With the prospect of debates among British party leaders, an article in The Australian opines:
Appearances do not only matter in television debating: they are, in some ways, the only things that matter. The first TV debate in 1960 pitted a sweaty, unshaven Richard Nixon recovering from flu, against a tanned, youthful John F. Kennedy who had spent much of the previous week on the golf course. Those who heard the debate on radio reckoned Nixon the winner. But more than 80 million Americans watched it on television, and in that medium the victor was clear. It was not so much a measure of JFK’s abilities as a resounding tribute to the power of television.
Some corrections are in order. RN was not recovering from the flu, but from an infected knee. He was clean-shaven, though his complexion tended to give the impression of a five o’clock shadow. While the recently-hospitalized RN did not look his best, he hardly had the death’s-door appearance of legend. (When I show video of the debate to students, they wonder what the big deal was about.) JFK was youthful, but so was RN, who was only four years older. One poll did show that radio listeners scored Nixon as the winner, but that result has limited significance, since those who listened on radio were demographically very different from those who watched on TV. The radio audience was predisposed to support RN to begin with. To the extent that the first debate did affect the election, substance counted more than cosmetics.
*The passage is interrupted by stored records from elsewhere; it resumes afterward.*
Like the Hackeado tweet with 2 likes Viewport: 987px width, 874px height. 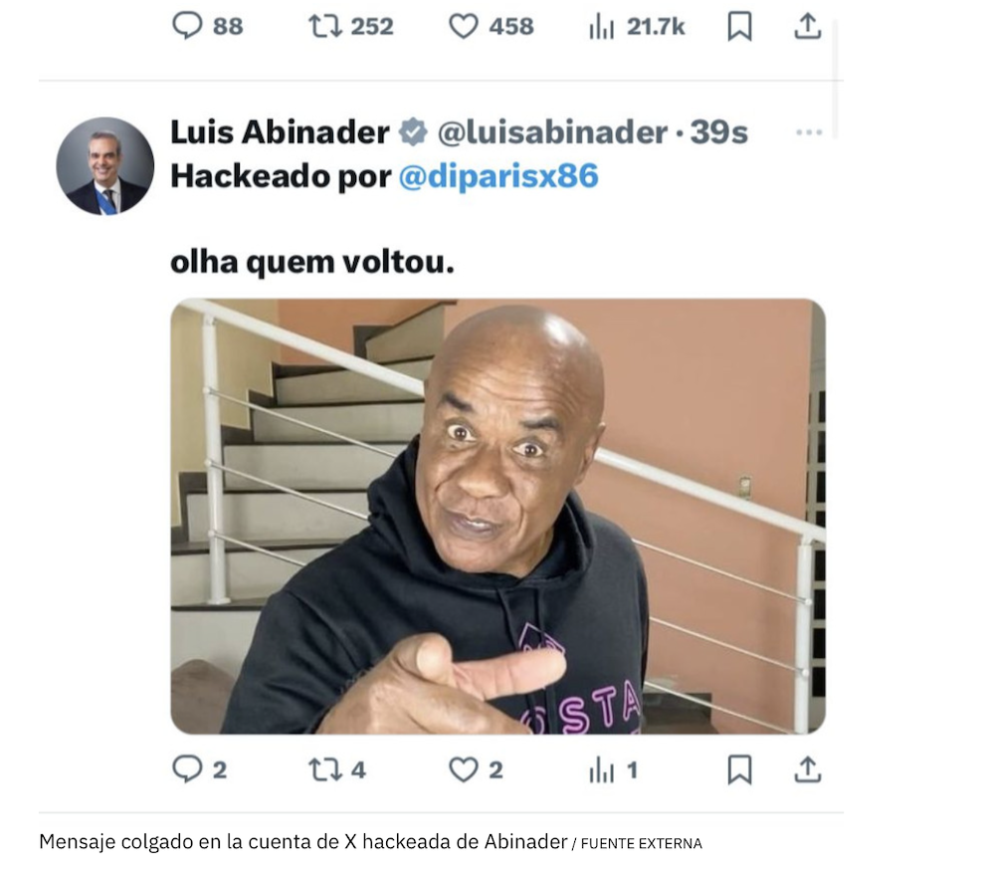[x=464, y=769]
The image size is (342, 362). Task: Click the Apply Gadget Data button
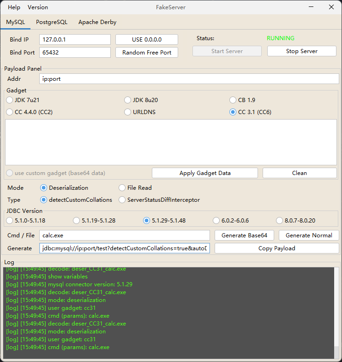(204, 173)
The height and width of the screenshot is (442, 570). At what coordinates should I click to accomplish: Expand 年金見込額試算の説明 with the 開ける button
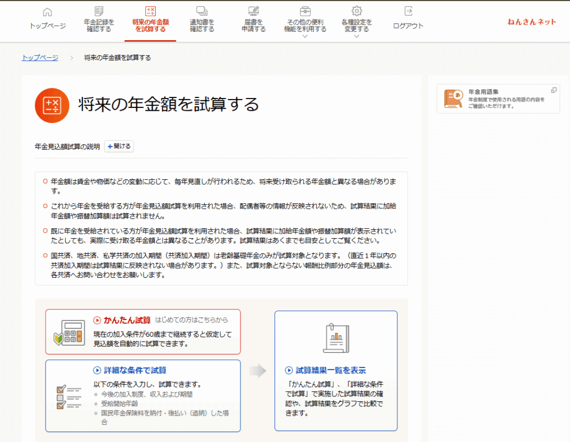tap(119, 146)
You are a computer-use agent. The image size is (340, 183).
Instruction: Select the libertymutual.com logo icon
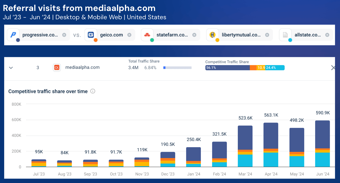[212, 35]
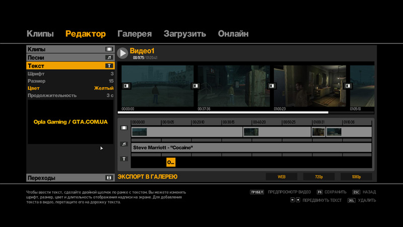This screenshot has height=227, width=403.
Task: Click the film icon in Клипы panel row
Action: (109, 49)
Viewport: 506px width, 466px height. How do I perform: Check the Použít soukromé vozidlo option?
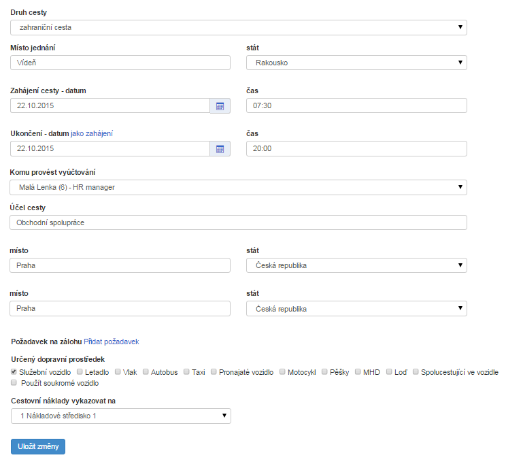coord(14,384)
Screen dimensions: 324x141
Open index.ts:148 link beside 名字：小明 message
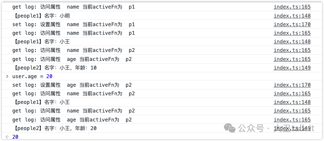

Trying to shake his attack-dog image, RN erred by being too deferential and defensive.
Even the leading lines of the article are misleading: “On October 15, 1992, the first president Bush glanced at his watch, and lost the presidential election. At almost the same moment, Bill Clinton took three paces forward, and won it. 2 election.” No, Bush’s watch glances looked bad but did not cost him the election. Clinton was leading Bush before the debates. Afterward, in fact, his lead narrowed.